* [Try it] Return the lines that run from the line containing "This screenshot has height=636, width=957." through the end of the entries, both ends included. Leave out all pictures.

* [Entries provided]
# # # #

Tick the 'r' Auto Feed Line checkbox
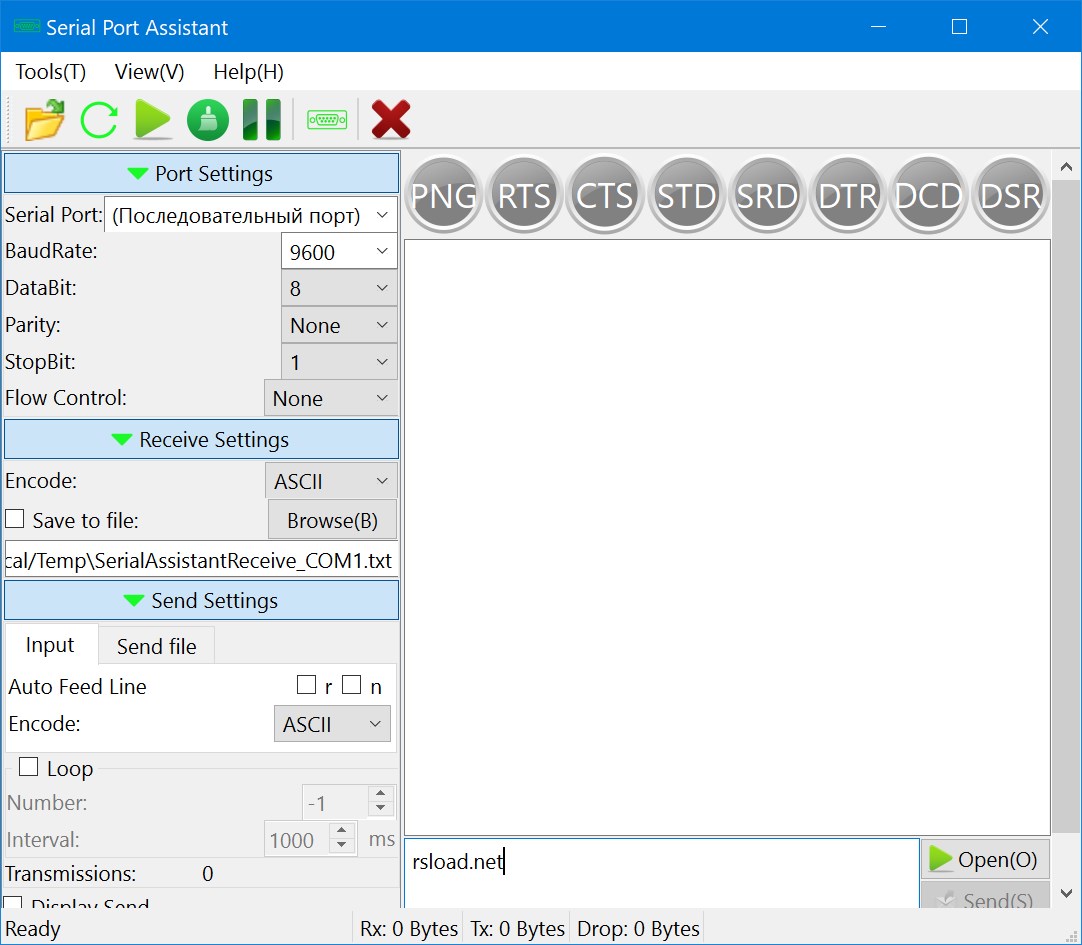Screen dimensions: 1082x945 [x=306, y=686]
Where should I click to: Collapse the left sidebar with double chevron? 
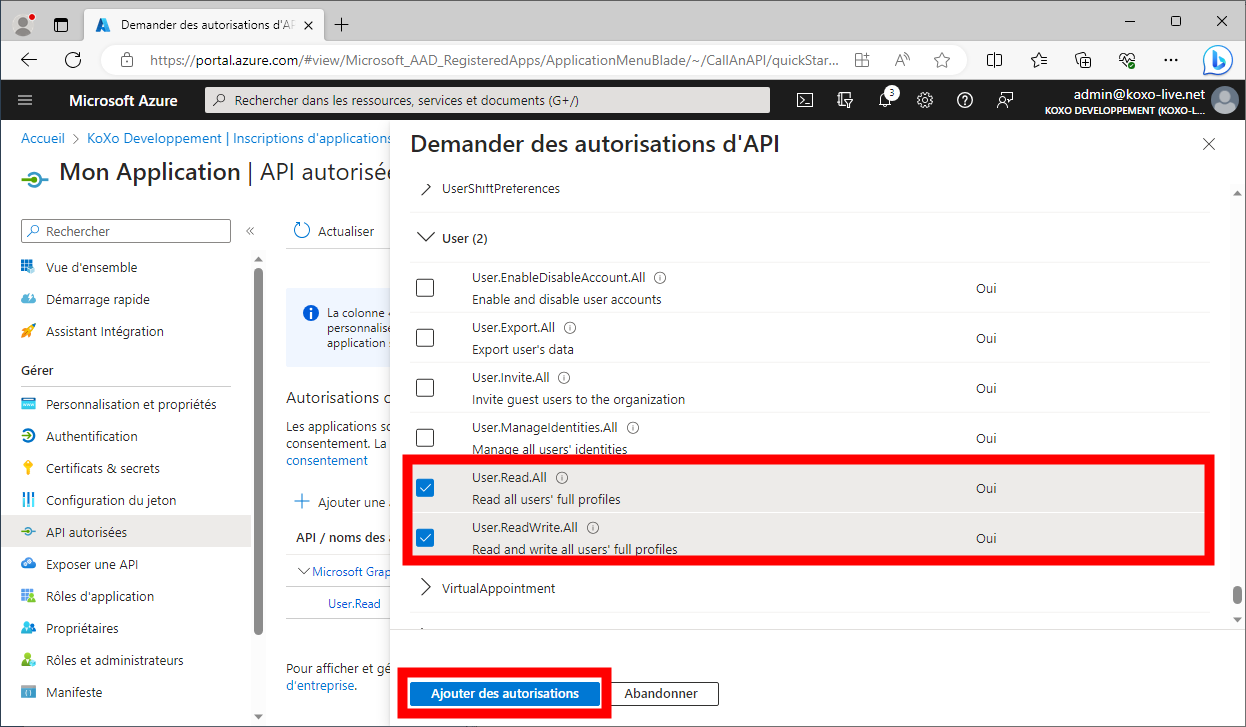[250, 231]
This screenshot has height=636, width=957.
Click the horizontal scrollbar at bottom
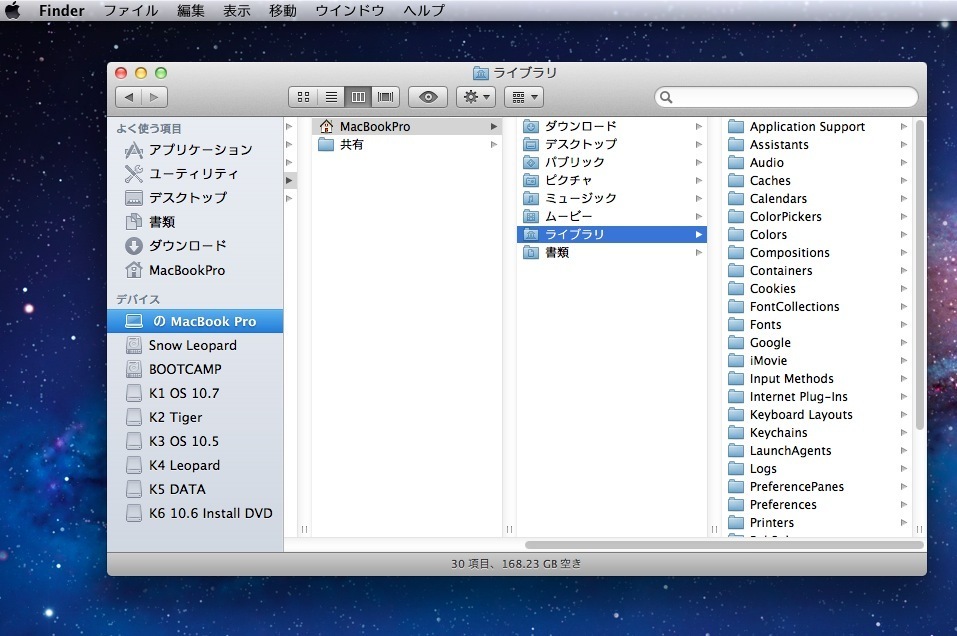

# # # #

* [Completed exercise]
This screenshot has height=636, width=957.
Click the horizontal scrollbar at bottom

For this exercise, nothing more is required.